Verzicht auf Wasserwerfer
Ferner sei – ebenfalls um eine Deeskalation nicht zu gefährden – angewiesen worden, keine Wasserwerfer einzusetzen. Statement der Polizeiführung: Das Einsatzkonzept habe vorgesehen, den Aktionsraum von Gewalttätern zu begrenzen und möglichst viele Straftäter beweissicher festzunehmen. „Dies kann mit dem Einsatz von Wasserwerfern nicht erreicht, sondern, im Gegenteil, nur vereitelt werden.“ Das hätten die Erfahrungen in den früheren Jahren gezeigt. Deshalb habe der Einsatz von Wasserwerfern unter dem „Entscheidungsvorbehalt des Einsatzabschnittsführers in Kreuzberg gestanden.

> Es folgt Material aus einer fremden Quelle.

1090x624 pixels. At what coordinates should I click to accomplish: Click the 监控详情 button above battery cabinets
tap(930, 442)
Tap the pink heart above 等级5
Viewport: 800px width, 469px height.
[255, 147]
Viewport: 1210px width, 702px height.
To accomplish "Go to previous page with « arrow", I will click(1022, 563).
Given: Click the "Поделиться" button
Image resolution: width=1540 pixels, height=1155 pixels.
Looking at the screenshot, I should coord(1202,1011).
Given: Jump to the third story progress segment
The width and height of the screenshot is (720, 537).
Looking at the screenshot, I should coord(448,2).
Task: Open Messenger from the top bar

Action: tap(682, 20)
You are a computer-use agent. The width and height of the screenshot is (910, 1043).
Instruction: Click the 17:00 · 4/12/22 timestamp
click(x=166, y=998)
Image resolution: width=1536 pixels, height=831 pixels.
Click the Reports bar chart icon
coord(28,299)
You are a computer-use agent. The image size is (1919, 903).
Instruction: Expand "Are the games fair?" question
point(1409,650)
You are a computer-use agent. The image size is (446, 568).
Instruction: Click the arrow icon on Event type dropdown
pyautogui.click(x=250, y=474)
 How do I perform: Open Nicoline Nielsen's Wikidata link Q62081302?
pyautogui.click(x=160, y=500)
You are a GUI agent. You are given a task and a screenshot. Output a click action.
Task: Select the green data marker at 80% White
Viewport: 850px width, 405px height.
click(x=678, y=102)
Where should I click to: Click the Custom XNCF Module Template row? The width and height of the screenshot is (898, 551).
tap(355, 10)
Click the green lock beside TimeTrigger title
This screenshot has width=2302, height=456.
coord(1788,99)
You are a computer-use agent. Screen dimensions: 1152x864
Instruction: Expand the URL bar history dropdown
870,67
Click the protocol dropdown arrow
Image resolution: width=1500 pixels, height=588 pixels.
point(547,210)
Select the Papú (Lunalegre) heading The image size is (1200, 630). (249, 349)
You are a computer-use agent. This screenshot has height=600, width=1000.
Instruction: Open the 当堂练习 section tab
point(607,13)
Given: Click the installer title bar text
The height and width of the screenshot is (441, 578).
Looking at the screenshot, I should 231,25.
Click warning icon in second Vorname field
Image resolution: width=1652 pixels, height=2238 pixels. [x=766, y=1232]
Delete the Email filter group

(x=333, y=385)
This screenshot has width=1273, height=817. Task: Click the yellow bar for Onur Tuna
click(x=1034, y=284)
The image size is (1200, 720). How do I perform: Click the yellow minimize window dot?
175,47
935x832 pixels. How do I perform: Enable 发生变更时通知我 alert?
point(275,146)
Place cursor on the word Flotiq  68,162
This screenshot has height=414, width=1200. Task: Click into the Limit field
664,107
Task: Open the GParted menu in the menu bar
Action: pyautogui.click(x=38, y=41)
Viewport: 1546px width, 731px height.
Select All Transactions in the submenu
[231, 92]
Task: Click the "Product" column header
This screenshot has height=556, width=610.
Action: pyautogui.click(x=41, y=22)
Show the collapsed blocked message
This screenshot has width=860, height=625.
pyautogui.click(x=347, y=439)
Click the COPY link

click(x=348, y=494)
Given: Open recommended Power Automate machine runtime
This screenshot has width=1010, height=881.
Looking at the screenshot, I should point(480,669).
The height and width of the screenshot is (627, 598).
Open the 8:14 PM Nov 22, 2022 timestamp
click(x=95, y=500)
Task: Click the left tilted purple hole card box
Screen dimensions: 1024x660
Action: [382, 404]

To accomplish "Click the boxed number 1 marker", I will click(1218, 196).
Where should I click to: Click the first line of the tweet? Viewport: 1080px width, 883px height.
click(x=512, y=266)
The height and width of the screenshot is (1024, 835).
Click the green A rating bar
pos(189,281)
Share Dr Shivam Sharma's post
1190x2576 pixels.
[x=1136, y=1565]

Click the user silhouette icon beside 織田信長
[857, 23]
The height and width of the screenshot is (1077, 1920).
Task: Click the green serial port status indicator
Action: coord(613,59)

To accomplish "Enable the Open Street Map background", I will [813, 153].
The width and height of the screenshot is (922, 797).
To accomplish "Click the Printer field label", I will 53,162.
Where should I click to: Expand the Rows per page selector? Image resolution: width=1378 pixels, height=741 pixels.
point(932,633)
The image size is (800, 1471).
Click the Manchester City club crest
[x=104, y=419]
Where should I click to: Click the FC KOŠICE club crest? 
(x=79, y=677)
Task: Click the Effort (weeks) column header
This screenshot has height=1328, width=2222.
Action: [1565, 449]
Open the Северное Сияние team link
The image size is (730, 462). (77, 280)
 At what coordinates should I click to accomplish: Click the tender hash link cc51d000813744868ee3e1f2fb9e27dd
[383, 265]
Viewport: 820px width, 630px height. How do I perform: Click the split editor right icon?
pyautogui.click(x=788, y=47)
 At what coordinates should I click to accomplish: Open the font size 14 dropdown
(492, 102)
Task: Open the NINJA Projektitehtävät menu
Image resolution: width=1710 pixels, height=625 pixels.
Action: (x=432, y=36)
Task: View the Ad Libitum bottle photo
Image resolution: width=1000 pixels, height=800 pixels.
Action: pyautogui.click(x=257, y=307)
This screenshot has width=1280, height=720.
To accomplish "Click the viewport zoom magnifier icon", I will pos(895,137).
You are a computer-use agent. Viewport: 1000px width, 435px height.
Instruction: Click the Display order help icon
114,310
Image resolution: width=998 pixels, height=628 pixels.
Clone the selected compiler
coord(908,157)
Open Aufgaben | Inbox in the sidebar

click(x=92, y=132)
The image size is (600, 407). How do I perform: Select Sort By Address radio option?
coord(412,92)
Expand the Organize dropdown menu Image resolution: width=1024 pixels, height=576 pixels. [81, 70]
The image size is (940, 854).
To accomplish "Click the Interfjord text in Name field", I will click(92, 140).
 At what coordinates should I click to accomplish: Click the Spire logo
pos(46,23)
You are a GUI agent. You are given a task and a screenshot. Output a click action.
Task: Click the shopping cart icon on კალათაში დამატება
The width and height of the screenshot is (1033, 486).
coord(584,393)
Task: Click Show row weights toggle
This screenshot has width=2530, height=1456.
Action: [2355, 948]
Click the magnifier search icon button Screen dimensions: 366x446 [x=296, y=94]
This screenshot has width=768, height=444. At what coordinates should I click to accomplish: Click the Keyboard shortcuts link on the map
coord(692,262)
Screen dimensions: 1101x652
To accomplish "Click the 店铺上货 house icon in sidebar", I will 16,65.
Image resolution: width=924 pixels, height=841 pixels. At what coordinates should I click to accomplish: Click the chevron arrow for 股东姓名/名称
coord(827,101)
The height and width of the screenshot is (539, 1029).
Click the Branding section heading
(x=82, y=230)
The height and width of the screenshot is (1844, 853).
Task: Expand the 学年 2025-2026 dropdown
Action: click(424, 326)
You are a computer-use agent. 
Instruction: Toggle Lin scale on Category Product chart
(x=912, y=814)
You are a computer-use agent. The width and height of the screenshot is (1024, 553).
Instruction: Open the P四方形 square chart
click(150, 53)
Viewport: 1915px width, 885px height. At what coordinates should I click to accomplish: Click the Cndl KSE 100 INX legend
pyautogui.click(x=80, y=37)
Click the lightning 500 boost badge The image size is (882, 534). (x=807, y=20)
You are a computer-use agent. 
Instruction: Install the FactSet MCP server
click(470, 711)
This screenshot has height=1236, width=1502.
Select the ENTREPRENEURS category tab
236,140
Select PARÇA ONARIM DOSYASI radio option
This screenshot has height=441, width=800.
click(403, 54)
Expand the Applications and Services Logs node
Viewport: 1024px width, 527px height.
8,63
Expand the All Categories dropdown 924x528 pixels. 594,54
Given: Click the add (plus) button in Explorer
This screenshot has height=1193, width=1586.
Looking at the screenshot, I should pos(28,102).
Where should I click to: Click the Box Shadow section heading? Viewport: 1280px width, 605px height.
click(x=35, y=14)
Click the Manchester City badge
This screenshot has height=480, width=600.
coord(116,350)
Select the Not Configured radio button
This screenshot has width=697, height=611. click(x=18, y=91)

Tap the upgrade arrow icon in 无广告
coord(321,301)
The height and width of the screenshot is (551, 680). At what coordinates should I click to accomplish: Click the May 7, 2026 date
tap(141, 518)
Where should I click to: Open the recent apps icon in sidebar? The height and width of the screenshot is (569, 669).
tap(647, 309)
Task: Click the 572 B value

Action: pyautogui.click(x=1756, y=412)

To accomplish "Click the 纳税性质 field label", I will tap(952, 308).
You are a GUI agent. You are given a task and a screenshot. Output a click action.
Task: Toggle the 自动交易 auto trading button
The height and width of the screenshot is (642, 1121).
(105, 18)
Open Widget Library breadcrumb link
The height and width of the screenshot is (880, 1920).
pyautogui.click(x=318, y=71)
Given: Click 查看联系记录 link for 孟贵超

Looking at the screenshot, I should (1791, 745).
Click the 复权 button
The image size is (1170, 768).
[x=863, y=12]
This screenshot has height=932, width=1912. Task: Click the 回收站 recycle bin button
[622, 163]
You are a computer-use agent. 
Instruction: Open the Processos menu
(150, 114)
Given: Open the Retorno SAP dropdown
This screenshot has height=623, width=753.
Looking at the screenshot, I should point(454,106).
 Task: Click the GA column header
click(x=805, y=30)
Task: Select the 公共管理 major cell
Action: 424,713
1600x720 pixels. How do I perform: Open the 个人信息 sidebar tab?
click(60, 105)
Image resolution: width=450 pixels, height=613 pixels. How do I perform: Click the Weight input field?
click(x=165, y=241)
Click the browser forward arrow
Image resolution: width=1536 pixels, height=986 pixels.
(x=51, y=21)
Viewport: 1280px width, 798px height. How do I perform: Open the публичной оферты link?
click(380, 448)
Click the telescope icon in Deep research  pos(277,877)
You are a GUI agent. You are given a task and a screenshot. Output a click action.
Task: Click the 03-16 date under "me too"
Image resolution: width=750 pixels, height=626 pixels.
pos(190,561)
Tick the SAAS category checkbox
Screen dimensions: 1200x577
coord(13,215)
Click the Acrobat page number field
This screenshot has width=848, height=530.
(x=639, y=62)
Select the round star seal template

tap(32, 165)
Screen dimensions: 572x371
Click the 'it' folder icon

Es habe keine Veranlassung für einen Einsatz gegeben. „Gerade bei den Zwischenfällen auf der Wiener Straße hätte uns dieses Einsatzmittel gute Dienste leisten können“, so ein Betroffener. „Man wollte aber offenbar die Bilder im Fernsehen nicht.“
Auch die Kritik, dass eine seitliche Begleitung der revolutionären Mai-Demo untersagt worden sei, obwohl nach Informationen von Morgenpost Online Erkenntnisse vorlagen, wonach schon unmittelbar nach Beginn der Demonstration Straftaten verübt werden könnten, wies die Polizeiführung zurück. Die Fachdienststellen hätten Gewalttaten während der Demonstration als eher unwahrscheinlich eingeschätzt. Deshalb sei diese Begleitung nur für den Fall von Gewalttaten angeordnet und so auch umgesetzt worden. „Wären wir gleich von Anfang an neben den Autonomen gewesen, hätten sie nicht derart agieren können“, so ein Beamter wütend, dessen Kollege verletzt wurde.